June 10, 2004
Written by Stratfor.com
STRATFOR INTELLIGENCE BRIEF
Summary
Despite yet another clampdown on lending to underscore the shaky foundations of China's financial sector, Western banks are showing a continued appetite for Chinese banking assets. Beijing's ability to maintain these banks' interest in China will be a key factor in determining how bad things might become with the Chinese economy.
Analysis
The China Banking Regulatory Commission (CBRC) announced May 31 that it will require banks to re-examine loans approved before March 31 for high-value projects in the steel, aluminum, cement and construction industries. The CBRC also called on banks to stop extending new loans to the steel, aluminum and cement sectors, and said that it will begin spot checks across the country to ensure compliance with the new rules.
The same day, a notice in the China Securities Journal noted that four government entities in Shenzhen had agreed to sell a cumulative 18 percent stake in the Shenzhen Development Bank
(SDB) to the private U.S. equity firm Newbridge Capital. This makes Newbridge the bank's largest single shareholder, allowing it to capture a majority of the bank's board seats under Chinese law.
On June 1, the China Post reported that China Construction Bank (CCB) successfully sold three packages of "settled assets" worth 4 billion yuan ($482 million) for 1.4 billion yuan ($169 million), or around 35 percent of their book value. Deutsche Bank purchased one package of assets, and Morgan Stanley purchased two packages. The assets reportedly include buildings, empty lots and other collateral on some of the bank's non-performing loans (NPLs).
This marked the first sale ever in China of such "settled assets," and follows successive failures by China in the fall of 2003 to sell several packages of NPLs when the bidding price from foreign buyers was too low.
Despite increasingly regular interventions by banking regulators that are aimed at slowing down out-of-control lending in China's banking sector -- and growing anxiety about China's financial future in general -- it appears that Western banks continue to have an appetite for Chinese assets.

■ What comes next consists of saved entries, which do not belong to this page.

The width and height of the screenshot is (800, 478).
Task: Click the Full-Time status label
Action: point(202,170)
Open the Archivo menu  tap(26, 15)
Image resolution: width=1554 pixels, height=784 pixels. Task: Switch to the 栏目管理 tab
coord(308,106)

At the same time, the CCB and SDB deals indicate that China has to go to new lengths to attract foreign buyers.
This hunger is essential for Beijing and underscores China's growing dependence on the appetites of Western banks for risk and their willingness to continue betting on China with their feet, and their funds.
Faced with a nearly insurmountable non-performing loan problem at various state-owned banks, Beijing appears to be making a bet of its own: that market forces brought to bear by the incoming foreign banks will be the silver bullet for China's banking woes, bringing the market discipline that its own banks don't have and that its regulators cannot properly enforce. Foreign banks like Newbridge -- and those banks that Beijing hopes will buy large chunks of the four state-owned banks through planned initial public offerings in the next few years -- will also bring much- needed capital injections.

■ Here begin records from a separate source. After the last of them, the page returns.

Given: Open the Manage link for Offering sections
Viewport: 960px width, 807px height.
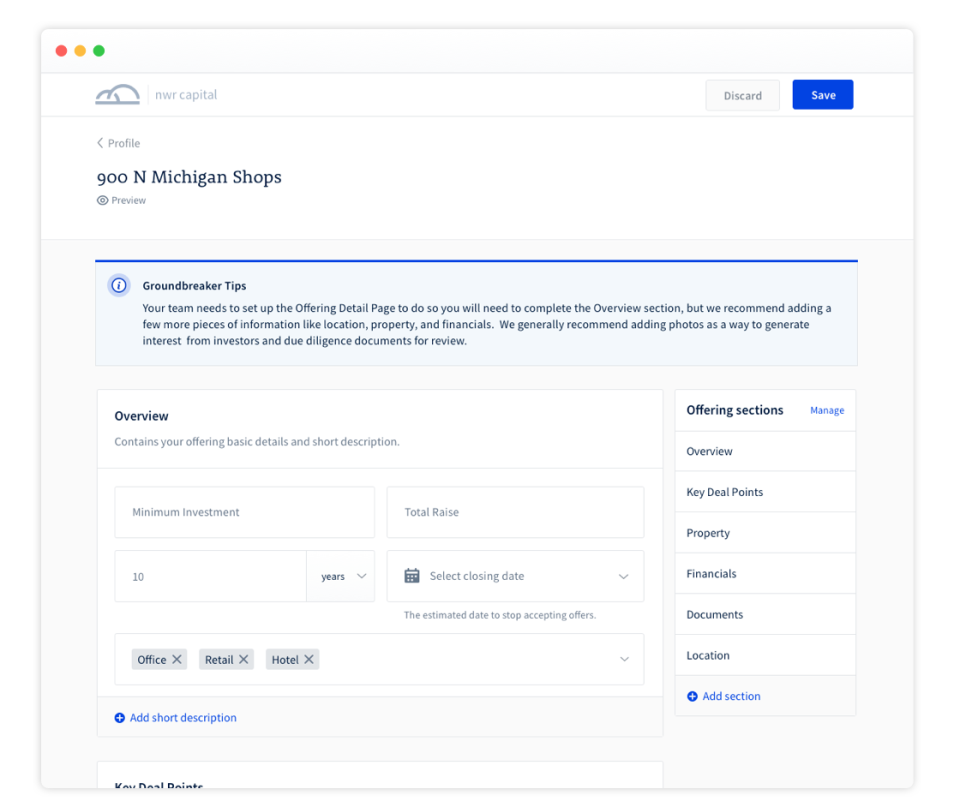Looking at the screenshot, I should [x=827, y=410].
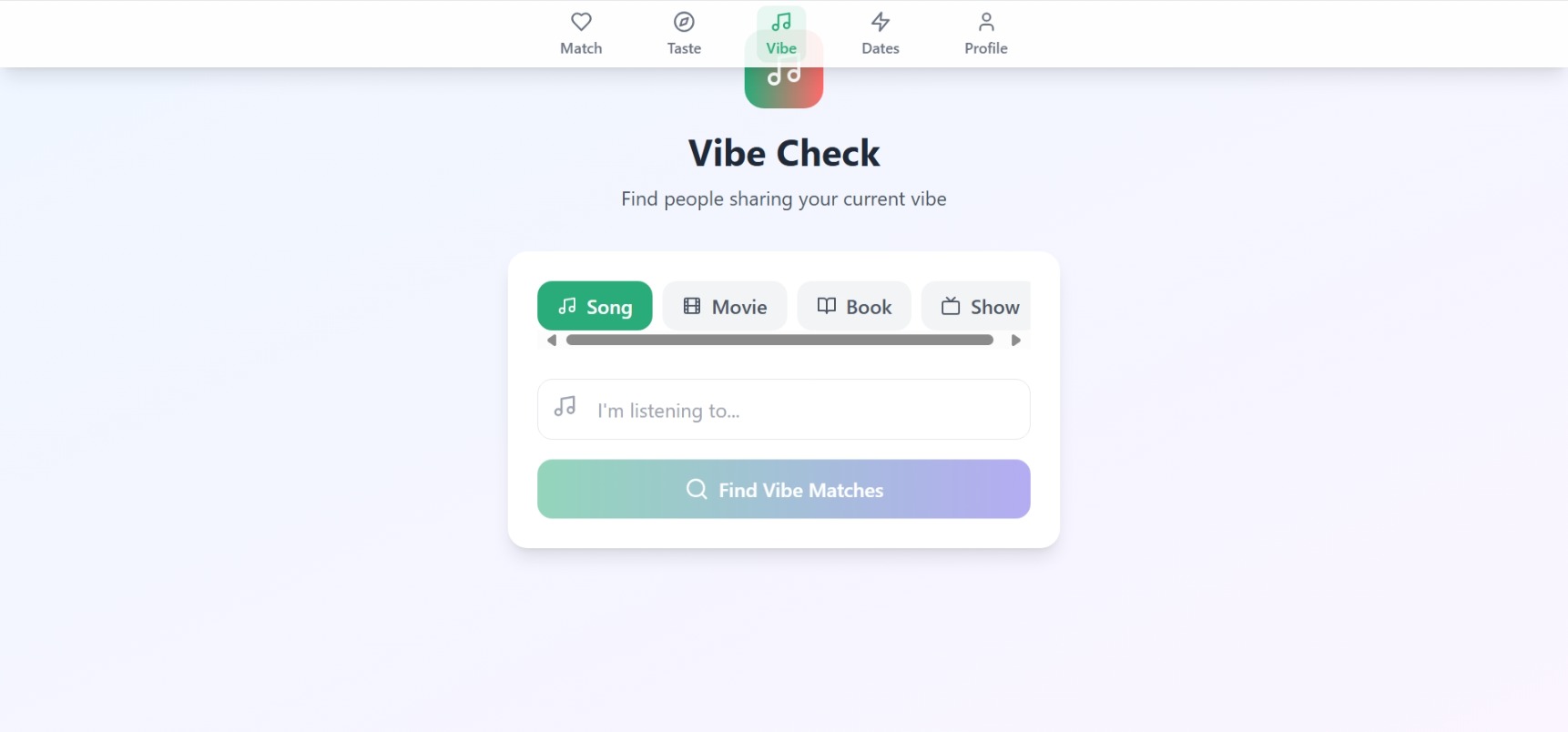Select the Vibe music note nav icon
Viewport: 1568px width, 732px height.
[x=781, y=22]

The problem for Beijing is that it must continue to hold the interest of Western banks -- and their faith in a long-term payoff -- in the face of mounting evidence that the Chinese banking system is rotten. Thus, Beijing has begun to sweeten the deals. It allows Newbridge to become the single-largest shareholder in a Chinese bank -- an important first. And it allows foreign banks to directly purchase the collateral underlying its bad loans, rather than the bad loans themselves, for the first time. This is a better deal for the banks -- removing the messy step of actually trying to collect bad debts -- even though the assets might be heavily overvalued.
With ownership comes greater knowledge, and Newbridge -- expert at dealing with distressed Asian banks -- will gain rare insight into the underbelly of Chinese banking. It will not be pretty: CCB is widely considered to be one of China's worst banks, and Newbridge's findings will certainly make the rounds of the international banking community, lifting the Chinese veil just a little bit farther. Likewise, Morgan Stanley and Deutsche Bank will get further insight into the assets backing so many of China's NPLs, including how the valuation of assets meshes with reality.

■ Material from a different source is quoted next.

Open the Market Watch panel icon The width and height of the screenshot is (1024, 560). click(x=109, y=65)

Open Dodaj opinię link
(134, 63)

As with so much else in China, this is all about managing the message. For now, Beijing has a fairly reliable facilitator in the international banking community. Western banks have placed a major bet on China's success, and they are not eager to see it fail. For instance, Morgan Stanley has a long-standing relationship with CCB and was chosen in March to be a main underwriter (along with Citigroup) for CCB's planned overseas IPO, estimated at $5 billion. Based on that figure, CCB's underwriters should clear around $175 million in expected underwriting fees, on top of similarly huge fees for other Chinese IPOs. Some $25 billion in hoped-for IPOs this year would translate into approximately $875 million in underwriting fees, which (let's face it) could color the investment banks' judgment about the long-term viability of the companies they are underwriting.
With hundreds of millions of dollars at stake in fees alone -- and now even more at stake as new owners of Chinese real estate -- Western banks have a vested interest in the continuation of the "China Miracle," at least until the IPOs can be completed and Chinese companies can be put to the rigors of the "market." This dovetails with China's interests, and it appears for now that China's banking IPOs just might move forward even as the NPL problem goes largely unaddressed.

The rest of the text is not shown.